## [Text extract]
5.15.2007


Thoughts on Whaling

After being on Cape Cod and Nantucket, I have been hearing more about the whaling history of this area. Having time to read, I picked up a couple of books about it--a fictional story about Ahab's wife (The Ahab from Moby Dick) and a non-fiction tale about the whaleship Essex out of Nantucket (a story complete with an angry whale who "stove"--rammed-- a ship and starving shipwrecked sailors who reached a point of desperation where they began to eat their shipmates.


One thing I found intriguing is that Nantucket, the whaling capital of the world in the 1800's, but an island smaller than Camano Island, also had a strong Quaker community living on it. This came about because a highly influental woman on the island was converted by a Quaker when all other missionaries had been rejected and booted off the island.


When I think about the Quakers, I think most about their pacifism and their abolitionist movement, not the dirty but profitable whaling business. The more I read about whaling, the more it seems like an anomoly. Quiet spoken, plain dressed Quakers on a bloody, stinky, whaling ship where they would not only capture, but kill and process the whale all on the ship's deck? Quakers engaging in cannabalism? One interesting fact is that while other whaling ships would press black sailors on and treat them like slaves, the Quaker whaling ships treated the black sailors as equals, perhaps not total integration, but giving the sailor the same wage as the others. However, it still seems an oxymoron that that these Nantucket Quakers pursued whaling so passionately while making a ton of money on the oil that they produced all the while "Fulfilling the Lord's will" (from In the Heart of the Sea by Nathanial Philbrik). Were they really fulfilling God's will? It's hard to say. For sure, the oil brought in from the Sperm whale was used all over the world to light the lamps of lighthouses, which saved many people from death. However, they also brought a lot of money their way, while also producing many widows and fatherless children. I am in no position to judge the Quakers, as the question I hear being asked of me is, what things to I justify as "The Lord's Will" when in reality, I am pursuing them for my own profit?

## [Collected material]
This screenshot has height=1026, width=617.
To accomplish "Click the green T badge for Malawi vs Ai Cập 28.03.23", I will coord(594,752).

## [Instructions]
1. Rewrite the paragraph of the whaling post that begins "One thing I found intriguing" more briefly, keeping its main facts.
2. Please reproduce the whaling post word for word, beginning at the words "After being on" and stopping after the words "eat their shipmates.".
None of the material is needed here.

## [Outputs in order]
1. In the 1800s, Nantucket was the world's whaling capital, though it was smaller than Camano Island, and it also had a strong Quaker community. That community began when an influential woman on the island was converted by a Quaker after every other missionary had been rejected and sent away.

2.
After being on Cape Cod and Nantucket, I have been hearing more about the whaling history of this area. Having time to read, I picked up a couple of books about it--a fictional story about Ahab's wife (The Ahab from Moby Dick) and a non-fiction tale about the whaleship Essex out of Nantucket (a story complete with an angry whale who "stove"--rammed-- a ship and starving shipwrecked sailors who reached a point of desperation where they began to eat their shipmates.